The Newsletter Renaissance
Fast forward to the 2010s. Social media fatigue set in. Algorithms decided what you saw and what you didn’t. Writers and creators grew frustrated by platform lock-in. Enter the newsletter renaissance. Platforms like TinyLetter, Mailchimp, and later Substack reframed mailing lists as a way for individuals to “own their audience.”
A newsletter wasn’t just a mass email anymore. It was a relationship. Writers offered commentary, curation, or essays straight to the reader’s inbox. Substack made this model profitable, letting writers charge subscriptions while keeping distribution simple. Suddenly, the oldest Internet medium felt brand new.
Why Mailing Lists Persist
There are three enduring reasons mailing lists never die.

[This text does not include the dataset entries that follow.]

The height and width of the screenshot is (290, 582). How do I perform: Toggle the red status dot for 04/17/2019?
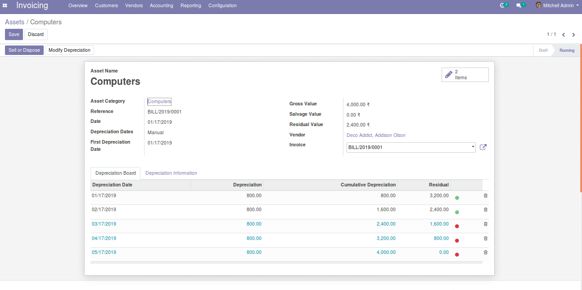click(457, 240)
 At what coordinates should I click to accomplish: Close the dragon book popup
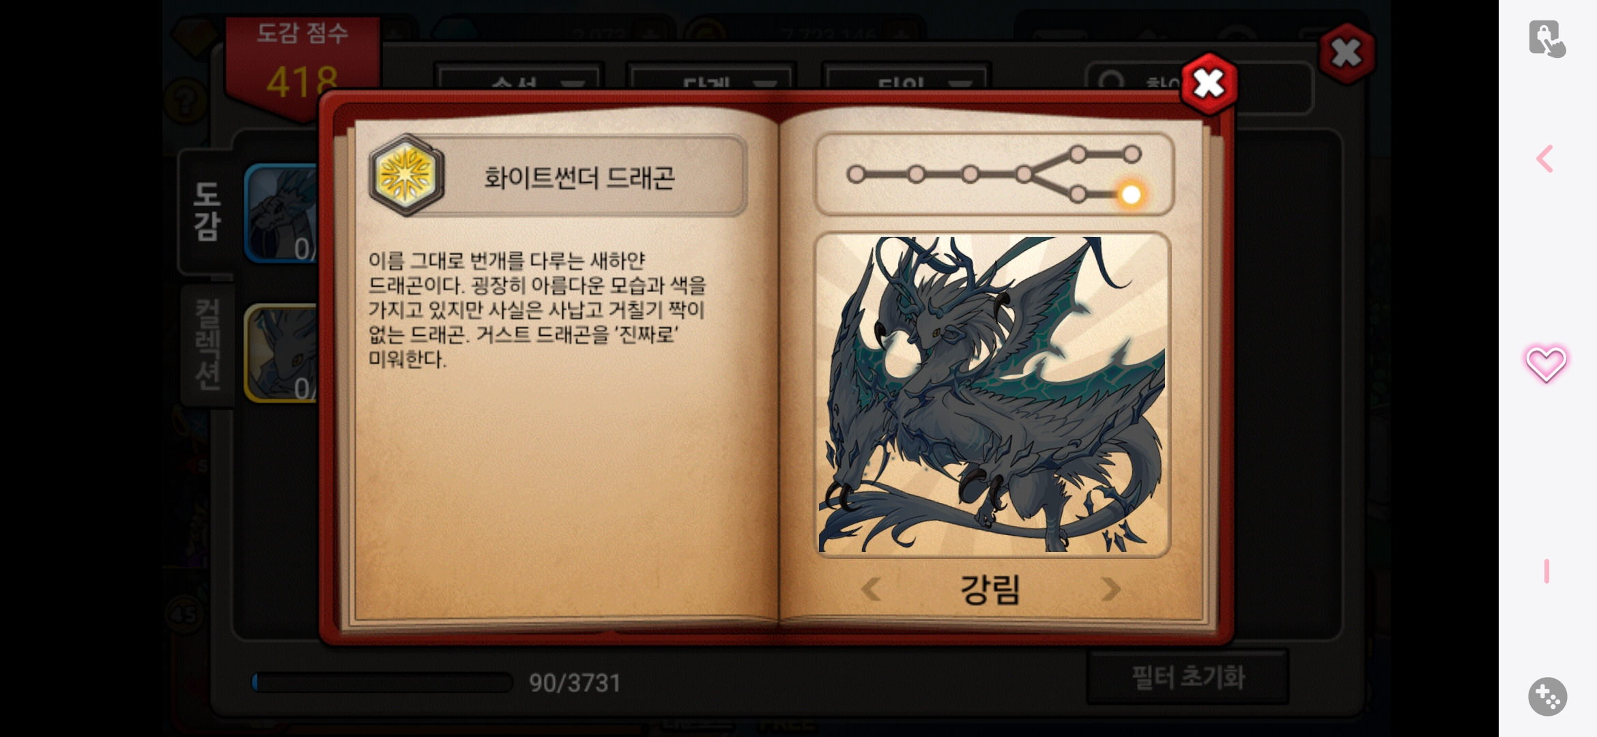[x=1209, y=84]
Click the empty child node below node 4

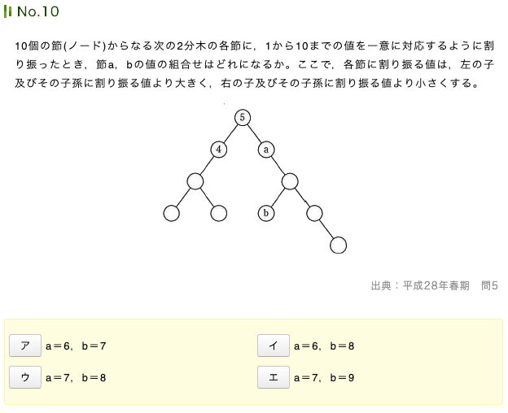[x=195, y=181]
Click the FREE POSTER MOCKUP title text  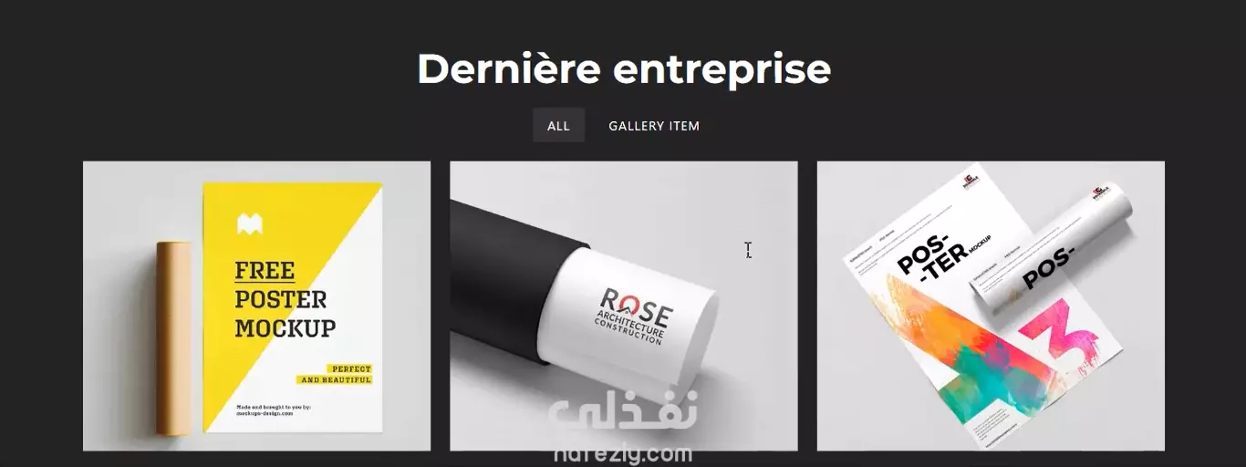click(285, 299)
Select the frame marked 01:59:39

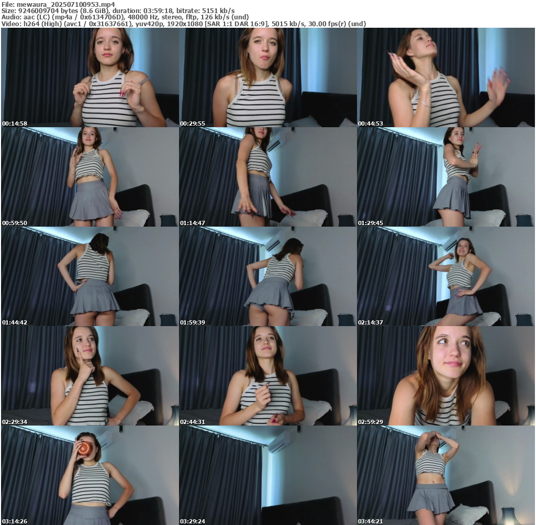(268, 276)
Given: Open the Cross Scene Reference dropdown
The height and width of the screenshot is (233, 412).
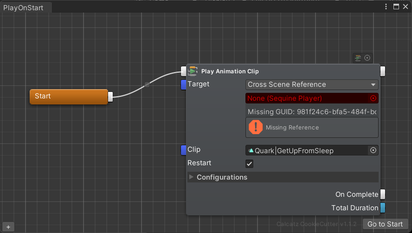Looking at the screenshot, I should [x=311, y=84].

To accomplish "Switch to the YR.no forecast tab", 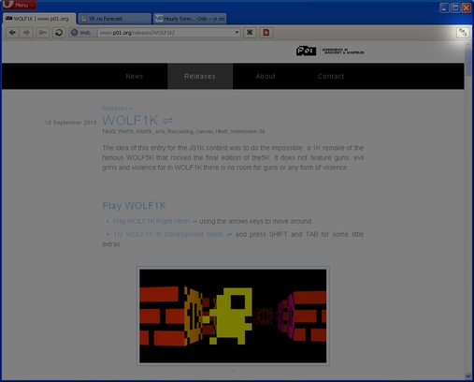I will point(114,19).
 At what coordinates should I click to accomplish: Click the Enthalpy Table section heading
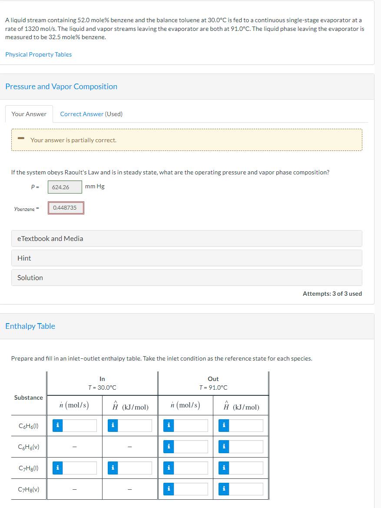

- Direct connection. Email is universal. You don’t need to join a specific platform, install an app, or accept push notifications. A message goes straight from sender to recipient.
- Portability. If a platform disappears, you can still export your email list. Unlike followers on Twitter (now X) or subscribers on YouTube, an email address list belongs to you. This ownership has made mailing lists a safe haven against platform risk.
- Asynchronous conversation. Mailing lists allow discussions to unfold at a human pace. Unlike chatrooms or social feeds, threads can last for days or weeks. This slower rhythm encourages depth over hot takes.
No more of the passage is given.